In the last days of October, as attention was focused on the run up to COP26, trouble at Evergrande, or the battle to clinch a deal on Capitol Hill, bond markets had one of their “wildest weeks in decades”.
In markets around the world, bonds have sold off. As prices fall and yields rise, this inflicts losses especially on holders of longer-term bonds. Meanwhile a fall in short-term rates puts pressure on the yield curve.
The yield curve (which maps the way yields vary between short and long-term bonds) normally slopes upwards from short to the long end. A sharp sell-off at the short end flattens the yield curve. Indeed, some exotic parts of the US yield curve - 20 v. 30 year Treasuries for instance - have actually inverted. You get more money lending to the US government over 20 years than if you lend over 30. This is the opposite of what many speculators were reckoning with. Many funds that were gambling on the yield curve to steepen booked substantial losses, adding to painful sense of uncertainty. There have been ominous signs of liquidity drying up.
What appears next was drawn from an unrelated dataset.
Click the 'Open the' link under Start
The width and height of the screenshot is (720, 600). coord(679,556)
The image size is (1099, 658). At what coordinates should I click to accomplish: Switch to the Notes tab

The headlines are graphic: “Bond rout”; a Nixon moment;
The Bond Market Is a Powder Keg
Bonds are less attention-grabbing than brand-name equities, which over the same period have surged to record levels. But the government bond market is vast. $87 trillion as of September 2020.
Source: ICMA Group
The attractiveness of government bonds is dictated not by industry trends or corporate strategies but by general macroeconomic conditions - inflation, currencies, growth etc. The fate of public debt is tied directly to government finance and thus explicitly political. The bond markets are also preeminently the domain of central bank intervention.
When intense selling pressure built up in bond markets in March 2020, the Fed and other central banks stepped, buying trillions of dollars-worth, to stabilize prices and interest rates. This was crucial because bonds are not just the means to raise funds for the government, they are the basis for trillions of dollars of private speculation.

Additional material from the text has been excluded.